Laptops can be used in class to keep up with the slides that I show. All slides will be posted well in advance of the lectures. If you want to make notes using your laptop, this is OK. Alternatively, you may want to print out the slides in advance and take notes on the printouts. Either way, you will find that you need to take some notes but not a lot of notes.

During classes, please do not use laptops for web browsing that is not related to the course.

Cell phone use is not allowed, please. NO TEXTING DURING CLASSES.


Information on astronomy courses and on Departmental rules are posted in the Astronomy Department's Memo to Undergraduate Astronomy Students Copies are handed out on the first day of classes.


The University's deadlines and rules regarding dropping the course will be strictly enforced. I will assume that you know the deadlines and the rules. Deadlines are listed in the University's Calendar for Fall 2016 - Spring 2017.

 1. Adds/Drops before the 12th class day: During the first four class days, students may add or drop courses online. The 2017 Spring 4th class day is January 20. During days five through twelve, students may drop a course online but must go to the department offering the course to seek permission to add a course. Be advised that some departments do not allow adds/drops after the fourth class day. Students who wish to add a class after the twelfth class day will be required to see a counselor in the Student Division of the Dean's Office and provide justification for the proposed change. The 2017 Spring add/drop day (12th class day) is February 1.

 2. Dropping a course during the open Q-drop period: The 2017 Q drop period ends on April 3. A student who wants to drop a course can ask the instructor to complete a drop form that assigns a Q or an F. The symbol Q indicates an average of C or better at the time of the drop, or that no grade has yet been assigned, or that due to the student's performance and the nature of the course, no academic penalty is in order, or that for documented non-academic reasons, no academic penalty is in order. Again, the 2017 Spring Q-drop deadline is April 3.

I never refuse a request to Q-drop this course.

 3. The deadline for dropping a course or for changing to credit/no credit or for withdrawing from the University for urgent nonacademic reasons is April 3, 2017.
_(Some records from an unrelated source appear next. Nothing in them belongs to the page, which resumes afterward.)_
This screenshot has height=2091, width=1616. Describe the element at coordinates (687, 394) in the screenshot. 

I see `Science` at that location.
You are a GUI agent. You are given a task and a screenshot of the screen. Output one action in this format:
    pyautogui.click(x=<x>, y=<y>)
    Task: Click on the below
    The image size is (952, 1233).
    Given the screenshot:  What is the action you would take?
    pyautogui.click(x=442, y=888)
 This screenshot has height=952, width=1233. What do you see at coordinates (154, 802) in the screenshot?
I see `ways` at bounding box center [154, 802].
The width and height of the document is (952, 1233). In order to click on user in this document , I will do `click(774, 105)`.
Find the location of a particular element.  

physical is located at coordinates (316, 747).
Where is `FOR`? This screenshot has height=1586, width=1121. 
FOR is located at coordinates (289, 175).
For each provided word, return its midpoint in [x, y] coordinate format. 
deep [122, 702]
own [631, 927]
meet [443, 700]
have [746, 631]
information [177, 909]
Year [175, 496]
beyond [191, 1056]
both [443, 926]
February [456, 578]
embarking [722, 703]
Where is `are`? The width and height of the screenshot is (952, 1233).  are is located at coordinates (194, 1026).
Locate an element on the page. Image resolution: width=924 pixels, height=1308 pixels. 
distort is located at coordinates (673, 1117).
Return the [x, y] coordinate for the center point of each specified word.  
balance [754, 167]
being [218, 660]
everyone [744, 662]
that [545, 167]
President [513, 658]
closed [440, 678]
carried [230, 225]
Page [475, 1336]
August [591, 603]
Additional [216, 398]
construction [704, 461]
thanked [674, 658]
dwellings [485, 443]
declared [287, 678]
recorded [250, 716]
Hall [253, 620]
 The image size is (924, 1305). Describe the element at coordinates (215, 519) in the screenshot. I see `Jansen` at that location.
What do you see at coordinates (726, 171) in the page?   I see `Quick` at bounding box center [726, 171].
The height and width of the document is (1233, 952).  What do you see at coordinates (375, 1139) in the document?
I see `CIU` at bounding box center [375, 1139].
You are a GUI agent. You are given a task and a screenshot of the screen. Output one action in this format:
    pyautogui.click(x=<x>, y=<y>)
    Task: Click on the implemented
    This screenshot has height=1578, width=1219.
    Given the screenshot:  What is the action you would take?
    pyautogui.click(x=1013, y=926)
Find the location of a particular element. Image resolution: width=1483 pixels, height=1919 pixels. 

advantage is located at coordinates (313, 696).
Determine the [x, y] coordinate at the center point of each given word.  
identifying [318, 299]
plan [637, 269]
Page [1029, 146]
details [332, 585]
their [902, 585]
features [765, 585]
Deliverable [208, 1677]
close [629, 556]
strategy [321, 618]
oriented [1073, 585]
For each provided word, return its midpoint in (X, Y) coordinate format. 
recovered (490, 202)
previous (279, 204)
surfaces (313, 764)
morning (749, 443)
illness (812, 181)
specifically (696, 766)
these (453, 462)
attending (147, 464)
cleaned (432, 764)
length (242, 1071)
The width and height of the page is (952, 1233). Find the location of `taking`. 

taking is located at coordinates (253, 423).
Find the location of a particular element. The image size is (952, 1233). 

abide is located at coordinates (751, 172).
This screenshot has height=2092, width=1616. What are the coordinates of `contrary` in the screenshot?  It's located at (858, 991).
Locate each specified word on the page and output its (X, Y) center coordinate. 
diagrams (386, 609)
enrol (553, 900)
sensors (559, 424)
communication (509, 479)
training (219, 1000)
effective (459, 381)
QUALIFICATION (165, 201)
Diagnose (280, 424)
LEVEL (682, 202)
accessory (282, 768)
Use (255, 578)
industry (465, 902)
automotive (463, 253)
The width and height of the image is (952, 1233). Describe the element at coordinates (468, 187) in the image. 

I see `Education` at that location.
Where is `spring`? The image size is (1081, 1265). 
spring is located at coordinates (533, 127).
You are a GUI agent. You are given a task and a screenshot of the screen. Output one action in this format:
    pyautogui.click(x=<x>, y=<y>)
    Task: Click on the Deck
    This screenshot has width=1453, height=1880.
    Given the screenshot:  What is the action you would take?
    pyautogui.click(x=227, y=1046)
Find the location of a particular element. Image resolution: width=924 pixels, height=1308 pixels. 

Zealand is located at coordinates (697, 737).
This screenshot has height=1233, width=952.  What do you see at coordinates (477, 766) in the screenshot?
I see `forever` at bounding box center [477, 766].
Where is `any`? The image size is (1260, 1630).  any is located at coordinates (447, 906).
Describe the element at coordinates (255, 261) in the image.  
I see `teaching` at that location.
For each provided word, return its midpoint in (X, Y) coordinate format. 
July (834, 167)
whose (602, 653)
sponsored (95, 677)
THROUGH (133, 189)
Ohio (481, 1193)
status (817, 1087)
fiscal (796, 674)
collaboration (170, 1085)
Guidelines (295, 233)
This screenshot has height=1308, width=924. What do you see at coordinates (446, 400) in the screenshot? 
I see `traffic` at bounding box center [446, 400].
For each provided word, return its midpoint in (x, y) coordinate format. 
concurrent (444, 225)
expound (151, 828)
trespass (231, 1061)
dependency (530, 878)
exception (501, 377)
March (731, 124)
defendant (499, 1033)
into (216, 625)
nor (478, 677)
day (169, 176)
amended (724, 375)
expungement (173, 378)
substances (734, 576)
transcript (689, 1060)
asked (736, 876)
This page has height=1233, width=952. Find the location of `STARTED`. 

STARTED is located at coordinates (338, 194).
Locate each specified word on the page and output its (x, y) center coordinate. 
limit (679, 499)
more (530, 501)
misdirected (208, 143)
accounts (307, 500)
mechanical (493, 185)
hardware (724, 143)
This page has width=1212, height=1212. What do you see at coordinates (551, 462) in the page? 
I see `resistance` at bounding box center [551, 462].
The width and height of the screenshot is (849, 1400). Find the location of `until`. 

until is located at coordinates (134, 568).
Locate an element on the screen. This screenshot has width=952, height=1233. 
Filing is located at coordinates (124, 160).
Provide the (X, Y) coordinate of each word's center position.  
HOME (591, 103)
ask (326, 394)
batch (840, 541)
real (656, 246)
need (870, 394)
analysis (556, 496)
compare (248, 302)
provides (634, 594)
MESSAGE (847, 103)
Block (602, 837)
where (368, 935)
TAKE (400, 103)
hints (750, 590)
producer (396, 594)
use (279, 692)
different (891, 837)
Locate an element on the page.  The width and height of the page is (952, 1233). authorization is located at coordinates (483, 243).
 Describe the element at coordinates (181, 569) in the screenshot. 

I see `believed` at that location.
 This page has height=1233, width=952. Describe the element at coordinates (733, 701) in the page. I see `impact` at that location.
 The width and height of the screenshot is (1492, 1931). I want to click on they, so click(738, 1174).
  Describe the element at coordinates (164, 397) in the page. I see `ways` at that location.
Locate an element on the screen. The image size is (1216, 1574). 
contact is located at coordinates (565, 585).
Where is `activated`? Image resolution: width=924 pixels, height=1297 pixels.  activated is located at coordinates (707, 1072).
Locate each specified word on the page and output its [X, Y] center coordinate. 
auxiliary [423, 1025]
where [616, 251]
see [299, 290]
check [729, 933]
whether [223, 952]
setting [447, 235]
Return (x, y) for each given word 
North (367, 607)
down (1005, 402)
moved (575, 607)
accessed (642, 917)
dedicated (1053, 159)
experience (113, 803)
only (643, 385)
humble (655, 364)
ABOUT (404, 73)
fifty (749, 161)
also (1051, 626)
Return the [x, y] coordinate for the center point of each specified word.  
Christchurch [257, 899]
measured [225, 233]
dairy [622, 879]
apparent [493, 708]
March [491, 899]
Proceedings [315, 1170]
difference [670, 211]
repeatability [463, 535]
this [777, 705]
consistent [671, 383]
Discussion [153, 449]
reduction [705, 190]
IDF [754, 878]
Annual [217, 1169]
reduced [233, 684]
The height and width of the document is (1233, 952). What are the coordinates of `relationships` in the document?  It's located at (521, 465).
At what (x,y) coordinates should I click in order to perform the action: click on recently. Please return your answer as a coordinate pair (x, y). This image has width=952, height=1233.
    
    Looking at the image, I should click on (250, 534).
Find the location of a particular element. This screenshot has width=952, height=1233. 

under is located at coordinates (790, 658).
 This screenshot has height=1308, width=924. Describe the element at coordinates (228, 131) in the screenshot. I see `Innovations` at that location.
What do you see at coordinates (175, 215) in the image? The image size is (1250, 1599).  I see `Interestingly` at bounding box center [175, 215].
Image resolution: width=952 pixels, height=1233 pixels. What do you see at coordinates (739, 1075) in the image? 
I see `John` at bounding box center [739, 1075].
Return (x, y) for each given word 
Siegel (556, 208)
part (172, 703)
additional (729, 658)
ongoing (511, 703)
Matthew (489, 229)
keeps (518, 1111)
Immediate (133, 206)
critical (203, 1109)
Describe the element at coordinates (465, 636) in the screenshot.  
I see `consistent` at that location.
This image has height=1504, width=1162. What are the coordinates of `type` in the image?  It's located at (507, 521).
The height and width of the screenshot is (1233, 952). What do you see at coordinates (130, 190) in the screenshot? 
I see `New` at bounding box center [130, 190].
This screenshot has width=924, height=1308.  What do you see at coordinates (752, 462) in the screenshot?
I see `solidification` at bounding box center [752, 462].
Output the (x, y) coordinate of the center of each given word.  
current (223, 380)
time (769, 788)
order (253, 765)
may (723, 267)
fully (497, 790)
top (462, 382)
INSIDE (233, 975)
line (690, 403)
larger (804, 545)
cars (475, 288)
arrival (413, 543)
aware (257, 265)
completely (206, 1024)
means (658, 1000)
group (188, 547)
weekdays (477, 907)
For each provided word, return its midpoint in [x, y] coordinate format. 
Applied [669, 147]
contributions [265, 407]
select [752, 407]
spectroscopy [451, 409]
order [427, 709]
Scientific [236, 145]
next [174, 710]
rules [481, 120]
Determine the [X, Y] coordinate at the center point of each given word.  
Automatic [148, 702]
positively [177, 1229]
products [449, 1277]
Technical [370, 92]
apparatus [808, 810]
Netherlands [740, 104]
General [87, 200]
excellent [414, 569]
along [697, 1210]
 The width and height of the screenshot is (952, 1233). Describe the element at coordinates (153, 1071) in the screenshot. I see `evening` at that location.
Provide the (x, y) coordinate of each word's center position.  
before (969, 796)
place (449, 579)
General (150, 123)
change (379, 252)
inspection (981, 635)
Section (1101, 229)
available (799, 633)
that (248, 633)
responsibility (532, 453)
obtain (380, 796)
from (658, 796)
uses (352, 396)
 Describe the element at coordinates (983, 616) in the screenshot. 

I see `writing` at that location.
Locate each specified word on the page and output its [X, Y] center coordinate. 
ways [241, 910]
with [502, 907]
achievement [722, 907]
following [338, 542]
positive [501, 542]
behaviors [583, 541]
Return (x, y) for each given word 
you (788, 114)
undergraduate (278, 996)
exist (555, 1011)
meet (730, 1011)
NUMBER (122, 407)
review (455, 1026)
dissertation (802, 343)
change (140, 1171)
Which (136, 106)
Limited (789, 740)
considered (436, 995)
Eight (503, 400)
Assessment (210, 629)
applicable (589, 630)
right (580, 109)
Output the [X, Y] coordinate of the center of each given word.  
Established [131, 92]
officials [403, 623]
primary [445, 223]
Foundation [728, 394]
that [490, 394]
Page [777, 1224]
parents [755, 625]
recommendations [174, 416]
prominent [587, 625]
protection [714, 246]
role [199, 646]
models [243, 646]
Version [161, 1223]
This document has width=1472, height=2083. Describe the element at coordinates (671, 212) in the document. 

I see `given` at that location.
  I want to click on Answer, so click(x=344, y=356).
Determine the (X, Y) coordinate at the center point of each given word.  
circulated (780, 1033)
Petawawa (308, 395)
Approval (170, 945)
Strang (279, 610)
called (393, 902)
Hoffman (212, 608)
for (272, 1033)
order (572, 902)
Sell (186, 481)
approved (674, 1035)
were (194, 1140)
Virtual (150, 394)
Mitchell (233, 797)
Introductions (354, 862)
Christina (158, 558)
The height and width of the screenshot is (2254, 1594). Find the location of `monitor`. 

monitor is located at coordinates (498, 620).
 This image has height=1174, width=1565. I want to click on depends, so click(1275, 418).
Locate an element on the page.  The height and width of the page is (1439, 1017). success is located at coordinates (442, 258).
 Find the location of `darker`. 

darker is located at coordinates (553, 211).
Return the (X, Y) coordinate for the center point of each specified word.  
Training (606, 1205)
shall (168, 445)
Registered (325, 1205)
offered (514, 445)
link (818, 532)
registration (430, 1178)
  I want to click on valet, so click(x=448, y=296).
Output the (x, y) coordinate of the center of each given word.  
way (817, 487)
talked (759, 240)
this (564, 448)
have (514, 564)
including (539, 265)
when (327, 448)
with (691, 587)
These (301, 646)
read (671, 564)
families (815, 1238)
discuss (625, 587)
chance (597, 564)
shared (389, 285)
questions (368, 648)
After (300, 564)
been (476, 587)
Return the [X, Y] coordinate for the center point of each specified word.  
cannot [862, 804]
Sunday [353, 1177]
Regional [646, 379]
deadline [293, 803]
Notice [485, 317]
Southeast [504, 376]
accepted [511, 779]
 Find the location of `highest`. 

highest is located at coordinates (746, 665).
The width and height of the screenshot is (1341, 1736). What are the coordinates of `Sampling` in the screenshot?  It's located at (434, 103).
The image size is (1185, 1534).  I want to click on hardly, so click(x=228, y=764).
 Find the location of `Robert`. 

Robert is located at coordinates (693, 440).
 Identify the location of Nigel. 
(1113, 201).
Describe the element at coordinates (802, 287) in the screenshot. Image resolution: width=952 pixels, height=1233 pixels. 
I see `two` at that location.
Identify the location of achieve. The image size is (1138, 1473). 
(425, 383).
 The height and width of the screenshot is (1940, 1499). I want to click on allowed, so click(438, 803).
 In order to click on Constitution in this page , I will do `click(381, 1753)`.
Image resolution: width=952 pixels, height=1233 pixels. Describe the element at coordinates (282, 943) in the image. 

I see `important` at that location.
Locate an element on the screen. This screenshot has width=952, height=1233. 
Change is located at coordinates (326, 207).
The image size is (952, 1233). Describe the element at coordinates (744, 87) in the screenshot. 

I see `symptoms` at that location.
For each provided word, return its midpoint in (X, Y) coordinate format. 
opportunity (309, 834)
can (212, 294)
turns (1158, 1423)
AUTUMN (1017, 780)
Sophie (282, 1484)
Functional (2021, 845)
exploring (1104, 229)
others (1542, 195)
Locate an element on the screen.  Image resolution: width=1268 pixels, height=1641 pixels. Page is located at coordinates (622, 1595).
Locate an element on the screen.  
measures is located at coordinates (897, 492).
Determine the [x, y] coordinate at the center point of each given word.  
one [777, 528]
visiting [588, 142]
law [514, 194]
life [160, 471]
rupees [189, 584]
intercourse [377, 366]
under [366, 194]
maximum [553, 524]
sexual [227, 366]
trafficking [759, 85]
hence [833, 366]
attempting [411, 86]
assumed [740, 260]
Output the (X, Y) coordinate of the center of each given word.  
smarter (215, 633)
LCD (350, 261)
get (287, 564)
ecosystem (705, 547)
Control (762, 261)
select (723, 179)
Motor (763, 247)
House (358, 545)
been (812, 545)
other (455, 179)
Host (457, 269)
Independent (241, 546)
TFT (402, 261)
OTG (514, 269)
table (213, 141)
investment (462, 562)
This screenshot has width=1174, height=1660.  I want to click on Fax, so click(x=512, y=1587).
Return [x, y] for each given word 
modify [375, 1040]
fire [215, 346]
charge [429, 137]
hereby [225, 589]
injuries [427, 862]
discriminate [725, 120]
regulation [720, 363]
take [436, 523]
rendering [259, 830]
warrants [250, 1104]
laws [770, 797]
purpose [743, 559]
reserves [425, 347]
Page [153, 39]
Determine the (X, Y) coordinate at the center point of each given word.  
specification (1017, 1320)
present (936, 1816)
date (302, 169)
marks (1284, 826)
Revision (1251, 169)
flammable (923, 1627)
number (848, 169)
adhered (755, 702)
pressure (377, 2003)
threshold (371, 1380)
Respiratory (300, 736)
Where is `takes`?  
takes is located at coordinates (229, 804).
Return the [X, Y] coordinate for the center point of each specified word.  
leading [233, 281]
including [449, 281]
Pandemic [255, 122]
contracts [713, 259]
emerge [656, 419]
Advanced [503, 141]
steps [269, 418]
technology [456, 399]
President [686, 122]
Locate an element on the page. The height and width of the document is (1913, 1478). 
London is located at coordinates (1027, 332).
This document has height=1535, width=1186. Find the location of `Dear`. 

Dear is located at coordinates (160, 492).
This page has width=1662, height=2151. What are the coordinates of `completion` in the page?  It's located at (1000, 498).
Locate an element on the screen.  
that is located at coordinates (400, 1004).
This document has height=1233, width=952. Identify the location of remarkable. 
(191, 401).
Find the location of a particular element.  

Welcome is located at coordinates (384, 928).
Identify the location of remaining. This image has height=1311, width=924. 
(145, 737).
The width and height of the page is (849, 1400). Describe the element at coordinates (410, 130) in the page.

 4. Courses taken on a pass/fail basis:  The University defines a D- as a passing grade for undergraduate students. The instructor is obliged to assign a grade of CR (Credit) for a student registered on a pass/fail basis who has a D- or better in the course. It is important that the roster indicate the student is registered for the course on a pass/fail basis. Otherwise, a letter grade must be assigned. There is a time limit for students to change courses from a grade basis to pass/fail basis and vice versa. It is the same as the final deadline for drop/withdrawal for academic reasons. After that deadline, students should see a Counselor in the Student Division of the Dean's Office. Students are allowed to change the status of any given course only one time during the pass/fail time period.